To evaluate the morphology of the cobalt oxide nanoparticles, freshly harvested cobalt treated bacteria were washed with d H₂O. It was suspended in sterile d H₂O and placed on carbon grid which was then pre-treated with 1% phosphotungstic acid for 1 h and pre-treated grid was placed on electron microscope. TEM (model Philips-TACHNAI10, Netherland) equipped with tungsten filament electron source, operated at and 80 kV and Olympus camera has been used for imaging the morphological structure and bacterial interaction of cobalt oxide nanoparticles were imaged.

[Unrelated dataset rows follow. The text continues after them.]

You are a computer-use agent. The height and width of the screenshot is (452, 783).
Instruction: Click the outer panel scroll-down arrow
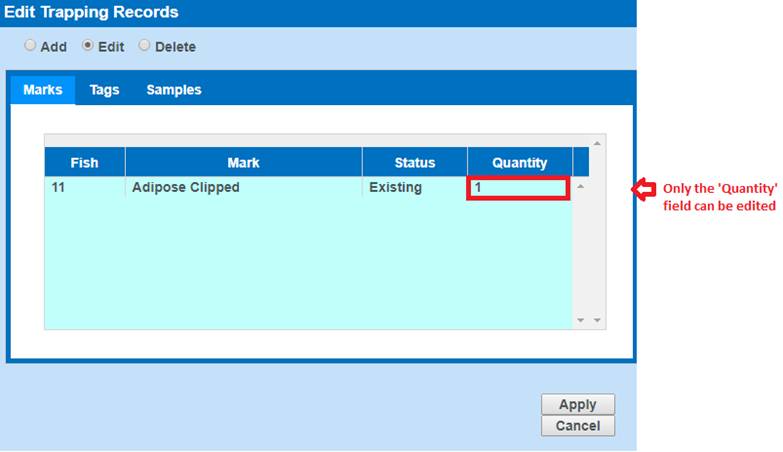coord(598,320)
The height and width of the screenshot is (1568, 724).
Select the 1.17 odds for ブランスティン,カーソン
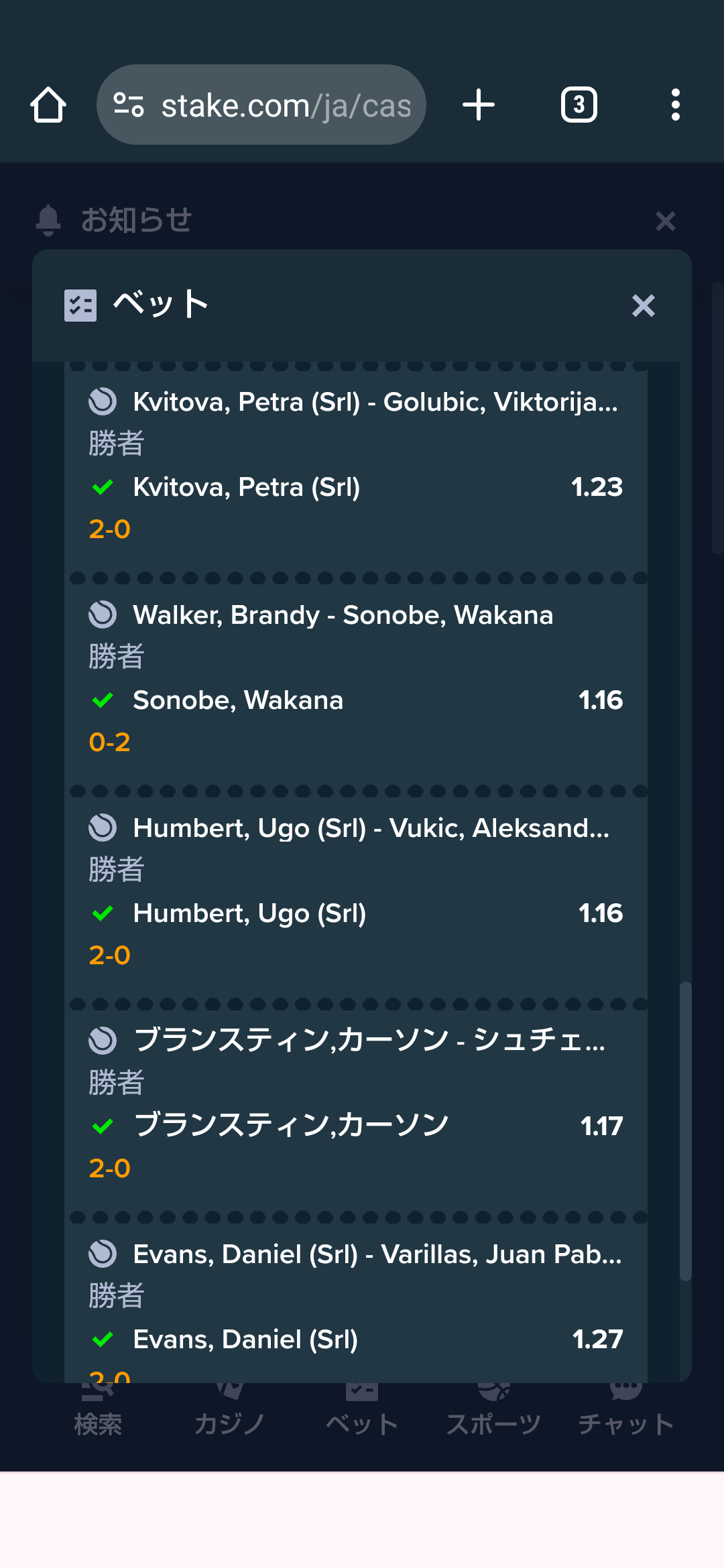(x=601, y=1126)
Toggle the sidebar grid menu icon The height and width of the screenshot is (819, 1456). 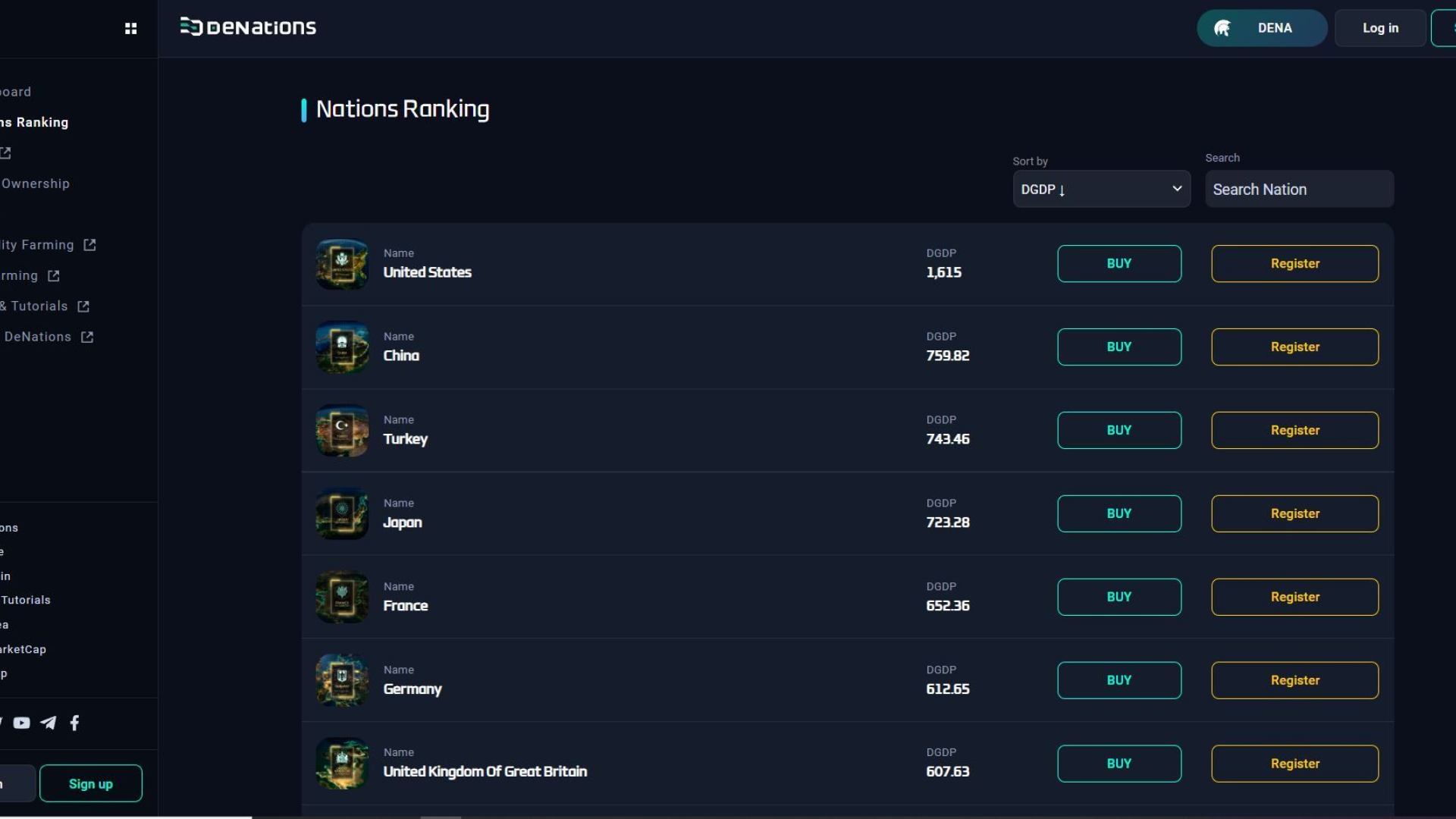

The TGA was carried out using Universal V4.7A thermogravimetric analyser TGA Q50 V20.10 Build 36.

2.4 MTT assay

5-diphenyl tetrazolium bromide (MTT) assay was carried out for cytotoxicity, and L929 cells were grown in Dulbecco’s modified Eagle’s medium (DMEM) supplemented with 10% fetal bovine serum (FBS), 0.2% sodium bicarbonate, and antibiotic/antimycotic solution (100×, 1 mL/100 mL of medium). The cells were maintained in 5% CO₂–95% atmosphere under high humidity at 37 °C. Cells were assessed for cell viability by trypan blue dye exclusion assay as described earlier [24], and batches showing more than 98% cell viability were used in this study. L929 cells were treated with different concentrations of Co₃O₄-NPs (50, 75, and 100 mg/mL) for 24 h. After 24 h of incubation, 10 μL of MTT reagent was added to each well and was further incubated for 4 h. Formazan crystals formed after 4 h in each well were dissolved in 150 μL of detergent and the plates were read immediately in a microplate reader (BIO-RAD microplate reader-550) at 570 nm. Wells with complete medium, nanoparticles, and MTT reagent, without cells, were used as blanks. Untreated L929 cells as well as the cell treated with (50, 75, and 100 mg/mL) concentration of Co₃O₄ for 24 h were subjected to the MTT assay for cell viability determination. The stock solution was then diluted in culture medium to reach the desired concentrations for cell treatment. Approximately 1 × 10⁵ mL⁻¹ cells (L929) in their exponential growth phase were seeded in a flat-bottomed 96-well polystyrene coated plate and were incubated for 24 h at 37 °C in a 5% CO₂ incubator.

3.1 Spectroscopy analysis

In this study, investigation of the bioremediation potential of the Microbacterium sp. MRS-1 to reduce Co (II) ions was carried out. The isolated metal-resistant bacterium Microbacterium sp. reduced 174 mg/L of cobalt ions from an initial concentration of 200 mg/L (Fig. 1) and shown here the conversion of soluble cobalt ions into less soluble cobalt oxide nanoparticles outside the cell. The nanoparticles produced extracellularly were deposited on the bottom of the flask and change in medium color to pink was observed. The spectrum obtained from UV-vis spectroscopy (Fig. 2) showed no absorption peak in the control, whereas, the culture exposed to cobalt ions showed distinct broad absorption peak around 450–600 nm which can be attributed to the formation of nanoparticles [25]. The presence of broad resonance indicated the evidence of aggregation of nanoparticles. Extracellularly synthesized cobalt oxide nanoparticles have been characterized by FT-IR, which is a very useful tool to investigate the interactions between bacterial cell wall components and cobalt ions.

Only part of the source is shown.